▸ Task details
Retype the records below word for word and omit any image.

Extracted records:
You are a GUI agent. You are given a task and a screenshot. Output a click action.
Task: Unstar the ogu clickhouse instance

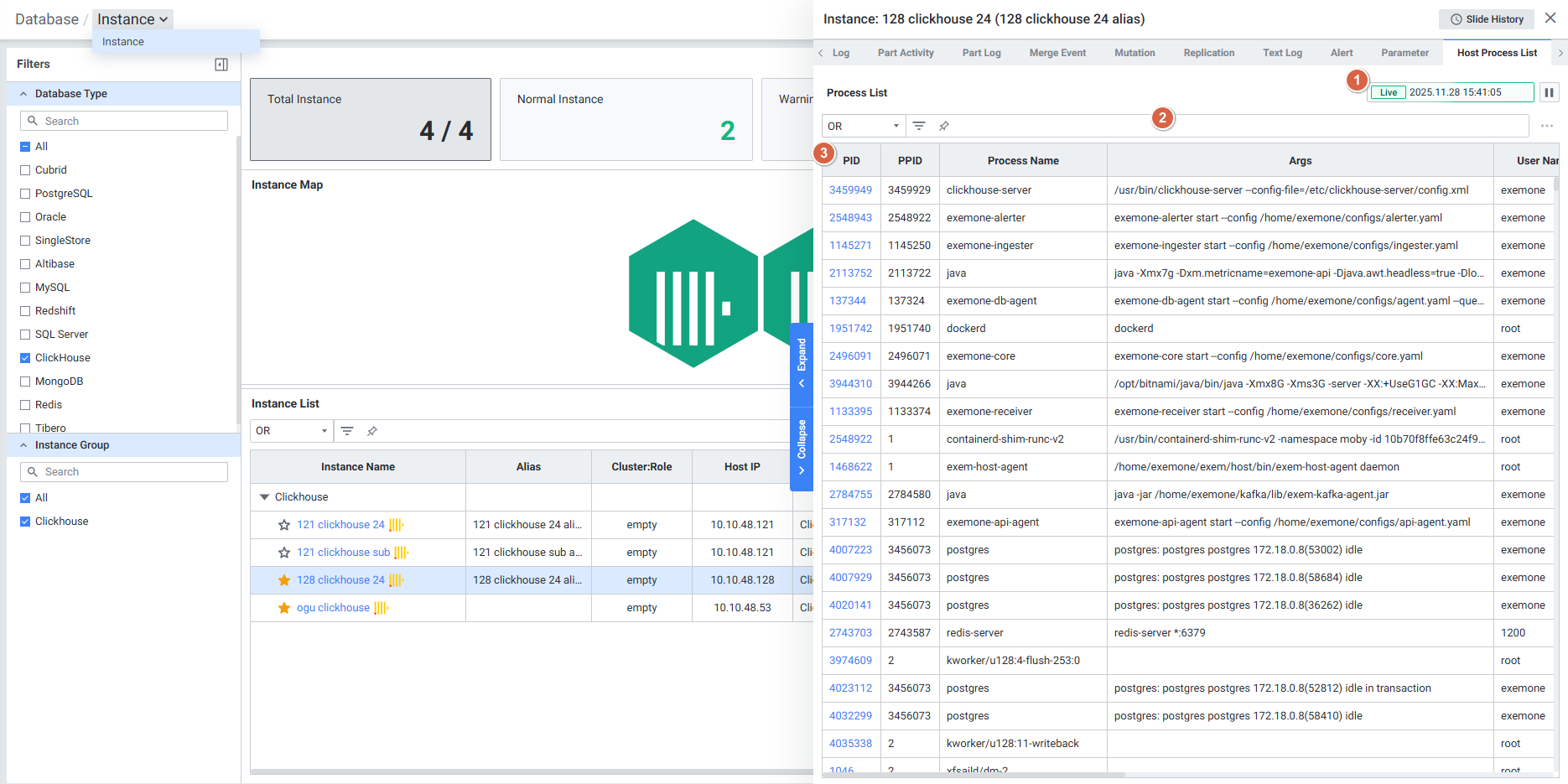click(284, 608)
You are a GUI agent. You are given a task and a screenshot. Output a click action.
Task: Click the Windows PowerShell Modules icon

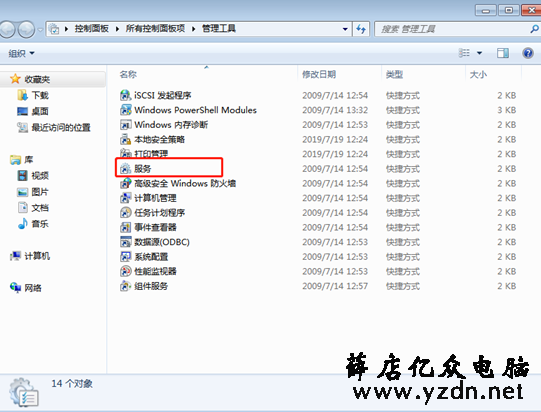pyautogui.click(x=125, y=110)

▸ Exercise response
You are a GUI agent. You are given a task and a screenshot. Output a click action.
Task: Unstar the ogu clickhouse instance

click(284, 608)
You are a GUI agent. You are given a task and a screenshot. Output a click action.
Task: Click the Windows PowerShell Modules icon

pyautogui.click(x=125, y=110)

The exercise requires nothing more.